Task item A:
In the court opinion, change "in forma pauperis" to "as a pauper" and give the passage from "The Court has" up to and including "1996) (per curiam).".
Task item B:
Copy the listing exactly, from its first line up to and including the line with "The height and width of the screenshot is (582, 678).", and leave the pictures out of your answer.

Extract to read:
Opinion
No. 3:19-cv-2664-E-BN
11-14-2019
FINDINGS , CONCLUSIONS, AND RECOMMENDATION OF THE UNITED STATES MAGISTRATE JUDGE
Plaintiff Reginald Eugene Hall, a Texas prisoner, has filed a pro se civil rights action, seeking monetary damages, claiming that the two defendants, employed by the Texas Department of Criminal Justice's Parole Division, retaliated against him by revoking his parole after Hall exercised his Constitutional right to petition the courts. See Dkt. No. 3. His action has been referred to the undersigned United States magistrate judge for pretrial management under 28 U.S.C. § 636(b) and a standing order of reference from United States District Judge Ada Brown.
The Court has granted Hall leave to proceed in forma pauperis under the Prison Litigation Reform Act.
And the undersigned enters these findings of fact, conclusions of law, and recommendation that the Court should dismiss this action "with prejudice to [the claims raised in the complaint] being asserted again until the Heck [v. Humphrey, 512 U.S. 477 (1994)] conditions are met." Johnson v. McElveen, 101 F.3d 423, 424 (5th Cir. 1996) (per curiam).

Entries provided:
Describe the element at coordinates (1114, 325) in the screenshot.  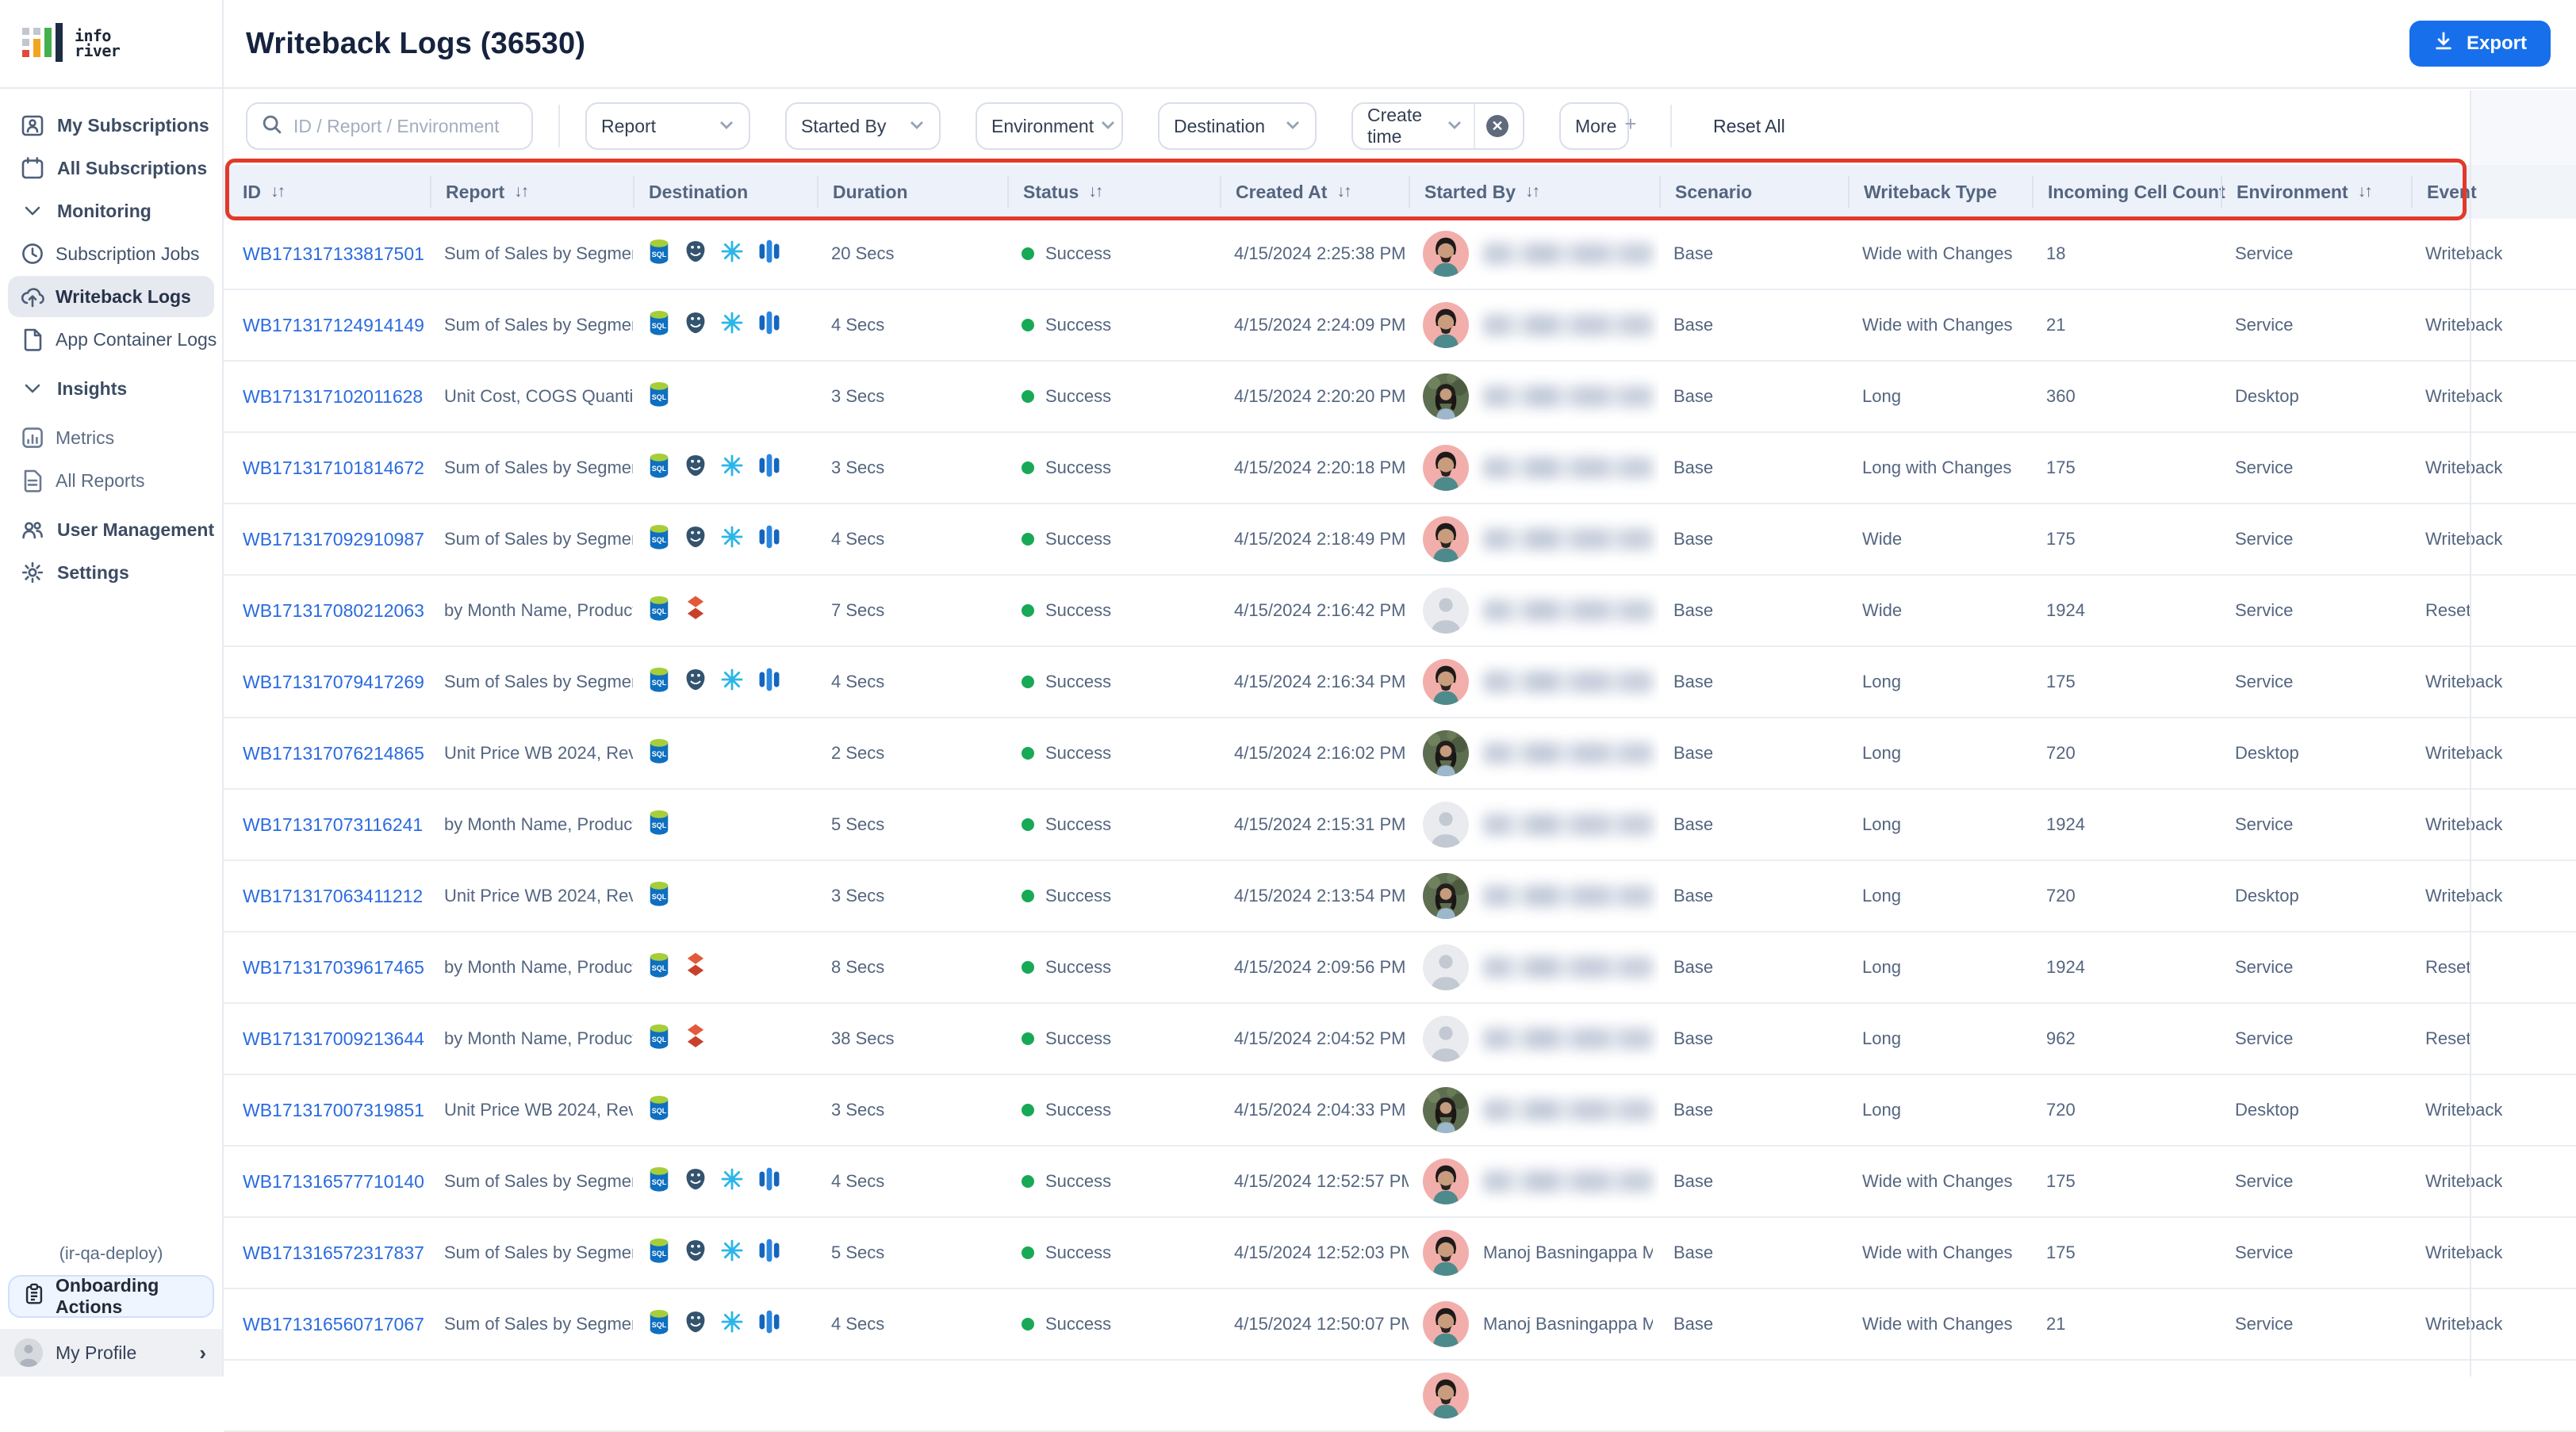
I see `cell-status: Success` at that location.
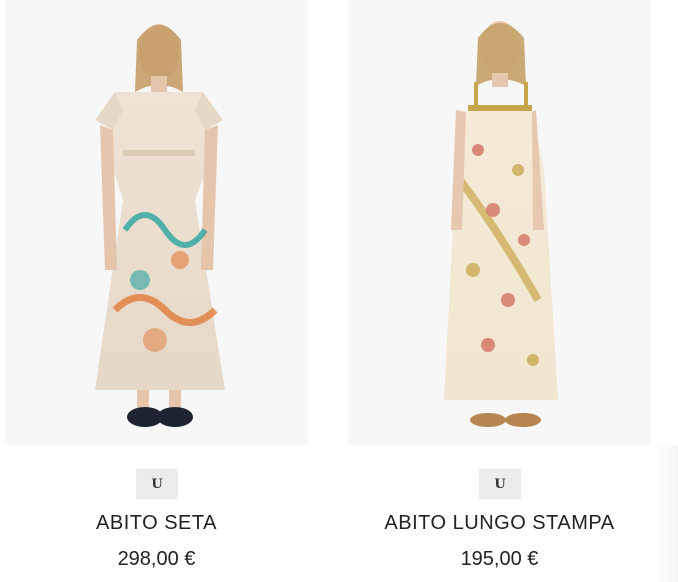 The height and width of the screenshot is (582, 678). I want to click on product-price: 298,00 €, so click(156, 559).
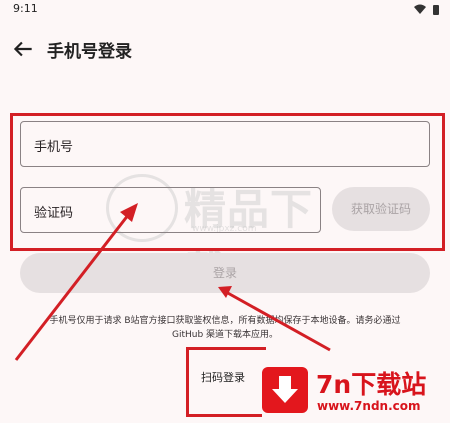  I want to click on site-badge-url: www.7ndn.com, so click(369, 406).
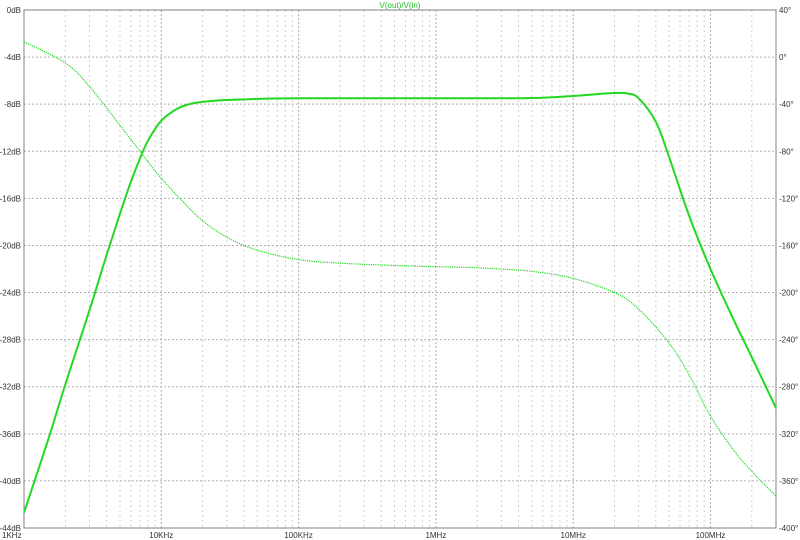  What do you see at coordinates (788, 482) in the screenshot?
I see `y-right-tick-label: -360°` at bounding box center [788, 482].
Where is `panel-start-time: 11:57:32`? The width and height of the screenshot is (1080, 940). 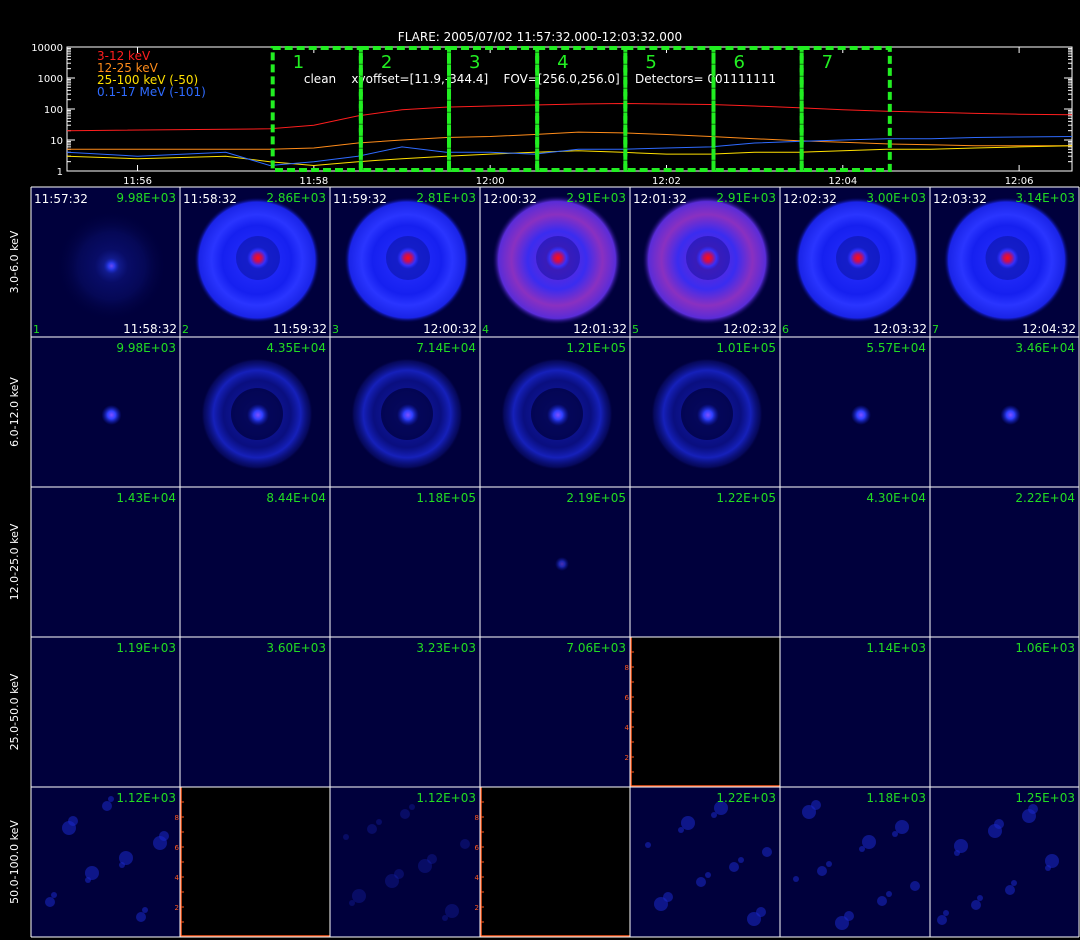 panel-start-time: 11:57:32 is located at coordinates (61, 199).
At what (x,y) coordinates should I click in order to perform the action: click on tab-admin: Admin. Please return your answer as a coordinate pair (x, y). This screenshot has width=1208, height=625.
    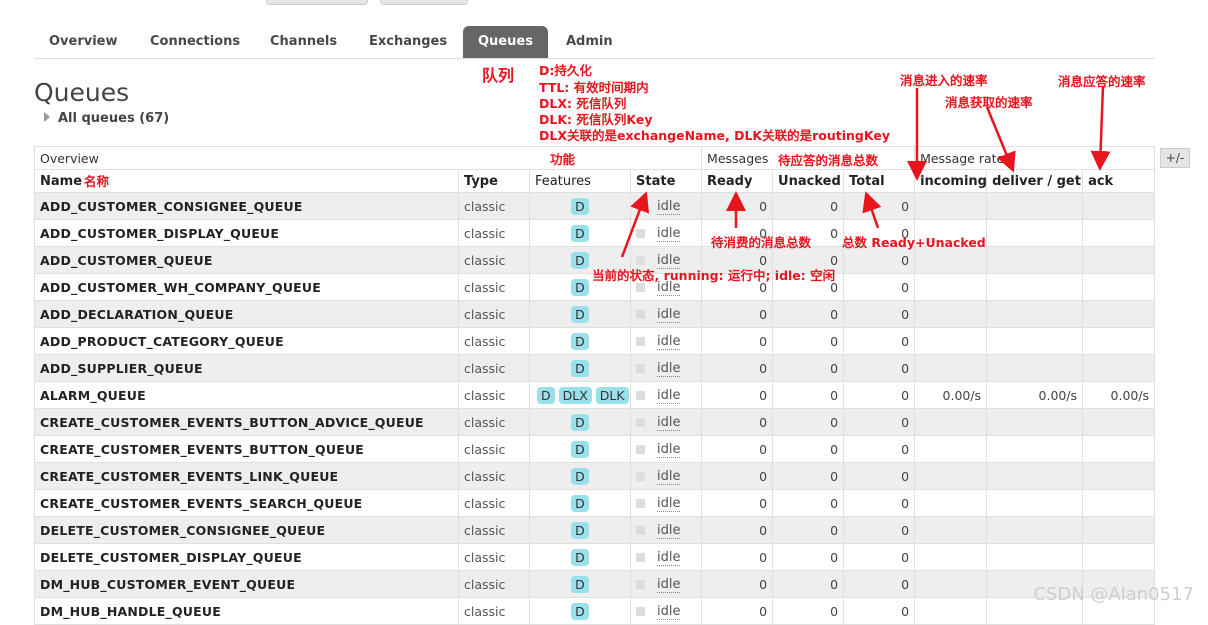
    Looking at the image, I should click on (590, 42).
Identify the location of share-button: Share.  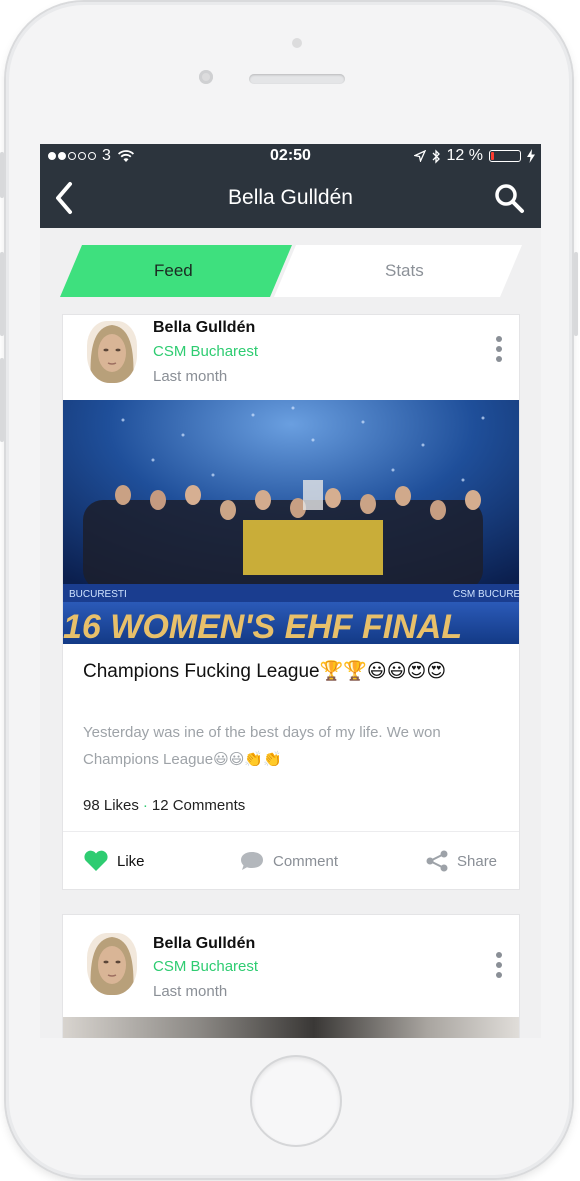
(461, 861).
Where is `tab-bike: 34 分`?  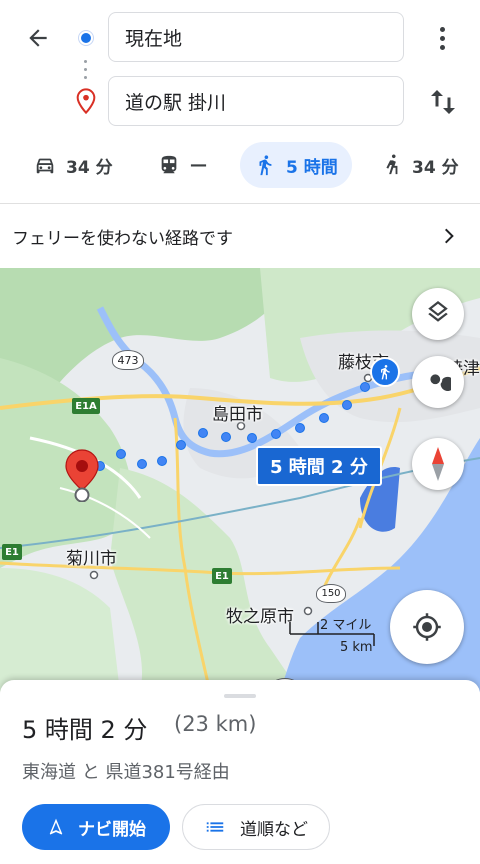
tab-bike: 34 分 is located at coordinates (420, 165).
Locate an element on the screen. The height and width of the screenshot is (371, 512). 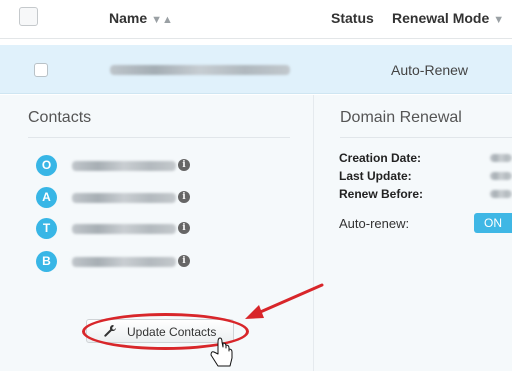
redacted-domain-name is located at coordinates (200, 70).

Reply A:
The Court has granted Hall leave to proceed as a pauper under the Prison Litigation Reform Act.
And the undersigned enters these findings of fact, conclusions of law, and recommendation that the Court should dismiss this action "with prejudice to [the claims raised in the complaint] being asserted again until the Heck [v. Humphrey, 512 U.S. 477 (1994)] conditions are met." Johnson v. McElveen, 101 F.3d 423, 424 (5th Cir. 1996) (per curiam).

Reply B:
Describe the element at coordinates (1114, 325) in the screenshot.  
I see `cell-status: Success` at that location.
 The height and width of the screenshot is (582, 678). I want to click on product-price: 298,00 €, so click(156, 559).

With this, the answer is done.